O cinema-satélite de Adirley Queirós seria, portanto, na partilha com o cinema indígena atual (no que os aproxima e no que os separa), “um modo de ver” contra as relações instituídas de poder. Pois como escreveu Marcio Goldman, “não há nenhuma razão para imaginar que os mecanismos ‘contra-Estado’ isolados por Pierre Clastres nas sociedades ameríndias tenham sua existência limitada a este ou a algum ‘tipo’ de sociedade. Trata-se de processos micropolíticos muito vivos mesmo nos sistemas políticos ocidentais, envolvendo uma resistência pragmática”[xv].

E é nesse cruzamento arriscado entre os tipos distópicos “sem Estado” e os coletivos “contra o Estado” que Branco Sai Preto Fica intensifica a busca por uma política da imagem capaz de inventar outras formas de vida no e pelo cinema.

 

Publicado originalmente no catálogo do 18° Forumdoc – Festival do Filme Documentário e Etnográfico | Fórum de Antropologia e Cinema, Belo Horizonte, novembro de 2014. (Disponível para download em http://www.forumdoc.org.br/catalogo-forumdoc-bh-2014/)

NOTAS

[i] COMOLLI, Jean-Louis. Ver e Poder. Belo Horizonte: Editora UFMG, 2008, p.170.

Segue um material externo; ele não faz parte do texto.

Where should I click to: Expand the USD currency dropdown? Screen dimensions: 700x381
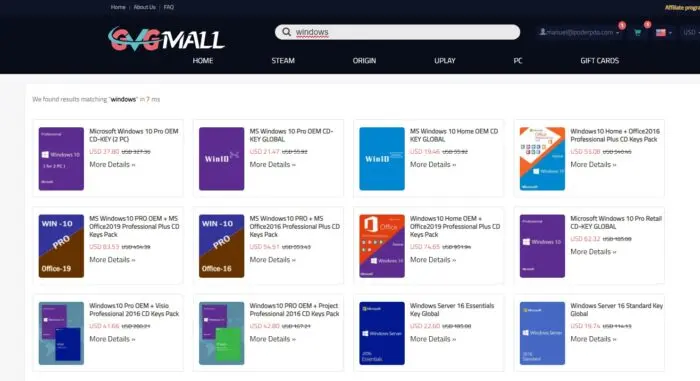691,32
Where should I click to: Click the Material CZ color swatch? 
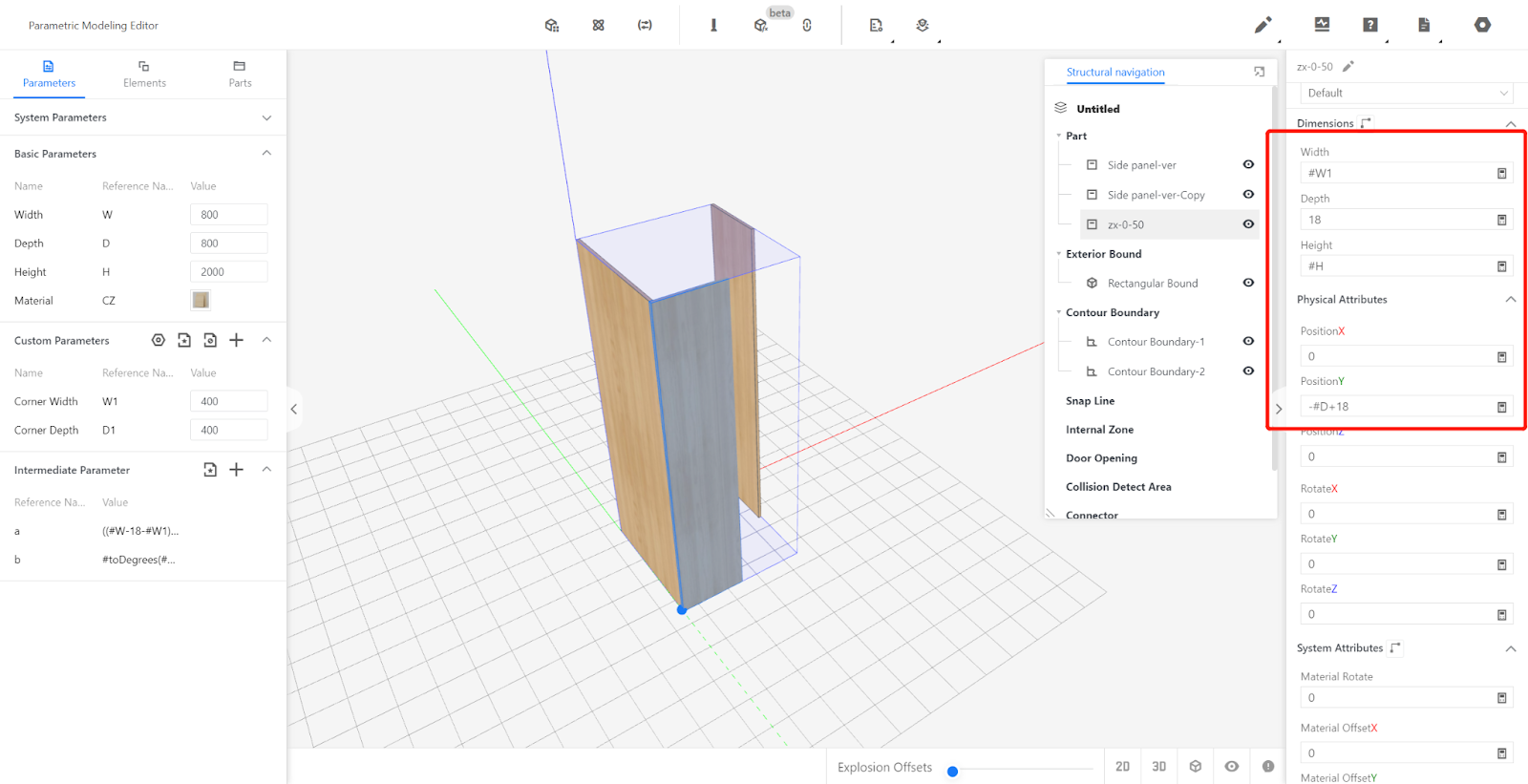(x=201, y=301)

[ii] KUBITSCHEK, Juscelino. Por que construí Brasília. Rio de Janeiro: Bloch, 1975, p.71.

[iii] COSTA, Lúcio. Registro de uma vivência. São Paulo: Empresa das artes, 1995, p. 285.

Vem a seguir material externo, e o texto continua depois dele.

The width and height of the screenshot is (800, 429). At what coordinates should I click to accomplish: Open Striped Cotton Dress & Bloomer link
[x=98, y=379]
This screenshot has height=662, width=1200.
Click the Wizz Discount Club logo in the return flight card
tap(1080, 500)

[iv] BRASIL, André . A performance: entre o vivido e o imaginado. In: XX ENCONTRO ANUAL DA COMPÓS, 2011, Porto Alegre. Anais do XX Encontro Anual da Compós, 2011.

[v] COMOLLI, Jean-Louis. op. cit., p.170.

[vi] ibdem, p.172.

[vii] ibdem, p.177.

[viii] HOLSTON, James. A cidade modernista: uma crítica de Brasília e sua utopia. São Paulo: Companhia das Letras, 1993, p. 257.

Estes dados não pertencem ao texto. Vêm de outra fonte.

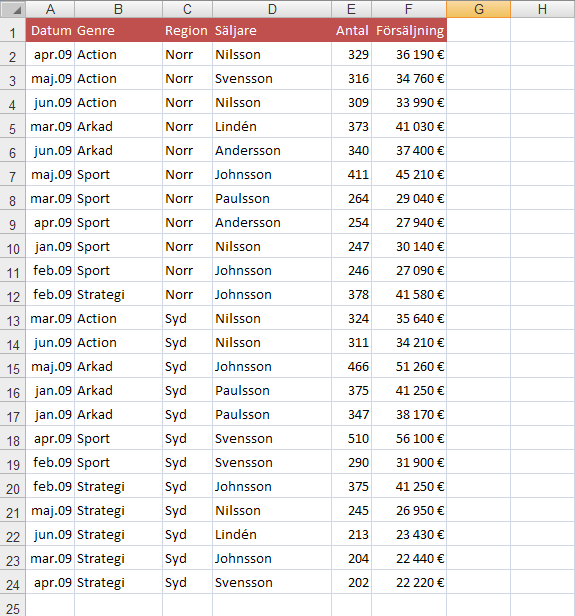Click the Försäljning header cell
This screenshot has width=575, height=616.
pos(409,30)
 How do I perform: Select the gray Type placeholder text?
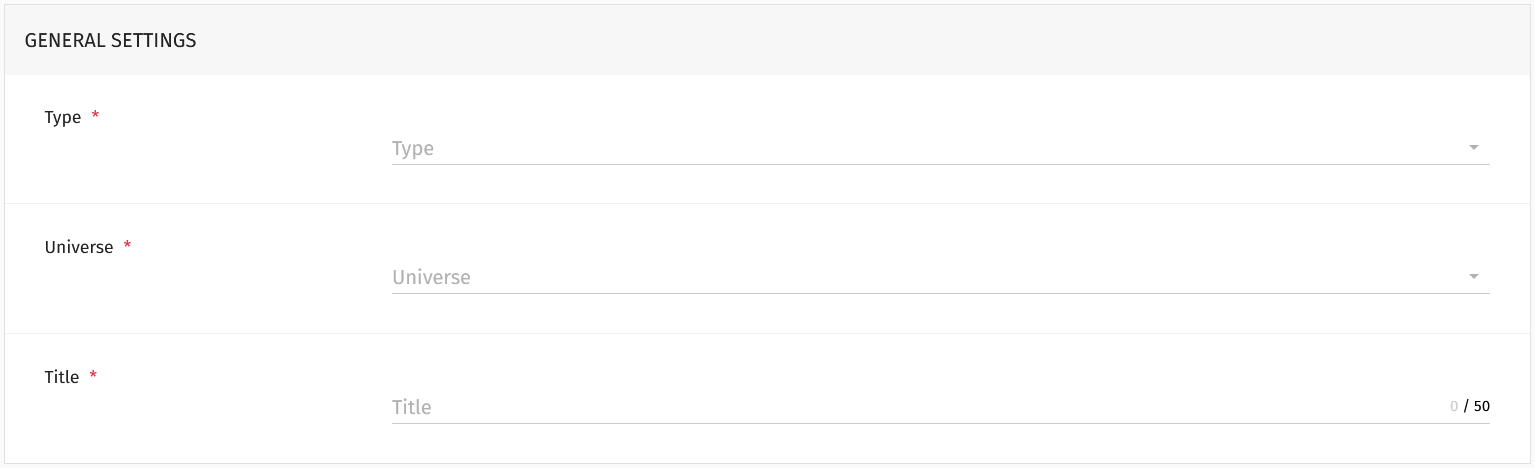coord(413,149)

[ix] HARAWAY, Donna. A Cyborg Manifesto: Science, Technology, and Socialist-feminism in the late Twentieth Century. In: Simians, Cyborgs and Women: The Reinvention of Nature. New York; Routledge, 1991, p.149.

[x] BENSE, Max. Inteligência Brasileira. Uma reflexão cartesiana. São Paulo: Cosac Naify, 2009.

[xi] COSTA, Lúcio. op. cit., p. 285.

[xii] Seminário A Cosmociência Guarani, Mbya e Kaiowa, Conservatório da UFMG, 11 e 12 de setembro de 2012.

[xiii] CAIXETA DE QUEIROZ, R. Cineastas indígenas e pensamento selvagem. Revista Devires, Belo Horizonte, v. 5, n. 2, jul./dez. 2008, p.117.

[xiv] idem.

[xv] GOLDMAN, Marcio. Pierre Clastres ou uma Antropologia contra o Estado. Revista de Antropologia, São Paulo, USP, 2011, v. 54 nº 2. p.579.